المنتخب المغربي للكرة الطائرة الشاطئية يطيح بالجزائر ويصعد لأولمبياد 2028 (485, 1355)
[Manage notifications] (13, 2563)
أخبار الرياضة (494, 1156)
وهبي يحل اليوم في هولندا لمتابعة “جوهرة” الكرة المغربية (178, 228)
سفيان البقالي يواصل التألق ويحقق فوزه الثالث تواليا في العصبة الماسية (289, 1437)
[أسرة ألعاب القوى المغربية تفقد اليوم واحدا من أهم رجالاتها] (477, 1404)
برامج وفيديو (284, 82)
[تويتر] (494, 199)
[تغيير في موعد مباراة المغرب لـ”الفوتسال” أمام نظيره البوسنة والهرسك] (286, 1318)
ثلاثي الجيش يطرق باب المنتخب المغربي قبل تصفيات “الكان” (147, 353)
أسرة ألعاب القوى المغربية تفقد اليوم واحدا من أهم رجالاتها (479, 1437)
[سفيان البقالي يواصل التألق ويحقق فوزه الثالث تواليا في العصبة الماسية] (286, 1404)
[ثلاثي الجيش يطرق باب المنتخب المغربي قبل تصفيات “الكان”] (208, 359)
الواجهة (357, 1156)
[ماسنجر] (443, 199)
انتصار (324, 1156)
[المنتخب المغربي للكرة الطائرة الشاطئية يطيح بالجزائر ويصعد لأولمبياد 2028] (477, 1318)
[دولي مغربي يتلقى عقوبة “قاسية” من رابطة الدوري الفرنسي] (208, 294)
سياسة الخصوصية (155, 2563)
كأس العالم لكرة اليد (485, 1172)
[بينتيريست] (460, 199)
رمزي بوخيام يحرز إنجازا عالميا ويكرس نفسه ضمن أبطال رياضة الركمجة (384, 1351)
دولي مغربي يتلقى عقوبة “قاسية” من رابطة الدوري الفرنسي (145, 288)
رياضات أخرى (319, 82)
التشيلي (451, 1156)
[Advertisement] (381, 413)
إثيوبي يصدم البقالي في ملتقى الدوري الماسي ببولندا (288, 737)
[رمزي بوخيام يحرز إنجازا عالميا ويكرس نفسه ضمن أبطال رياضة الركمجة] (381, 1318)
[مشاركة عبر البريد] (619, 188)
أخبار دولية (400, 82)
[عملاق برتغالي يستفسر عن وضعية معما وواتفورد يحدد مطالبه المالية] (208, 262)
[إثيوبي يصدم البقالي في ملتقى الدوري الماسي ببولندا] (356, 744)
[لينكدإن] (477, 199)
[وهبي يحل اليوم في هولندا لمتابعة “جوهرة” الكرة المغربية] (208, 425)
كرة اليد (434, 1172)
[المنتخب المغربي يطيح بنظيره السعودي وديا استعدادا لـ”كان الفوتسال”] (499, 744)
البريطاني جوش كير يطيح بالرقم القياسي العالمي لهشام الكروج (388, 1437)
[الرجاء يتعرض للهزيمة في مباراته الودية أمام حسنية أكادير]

※ ※ ※

When a line in the data holds the word "الفوتسال", show that line.

[تغيير في موعد مباراة المغرب لـ”الفوتسال” أمام نظيره البوسنة والهرسك] (286, 1318)
[المنتخب المغربي يطيح بنظيره السعودي وديا استعدادا لـ”كان الفوتسال”] (499, 744)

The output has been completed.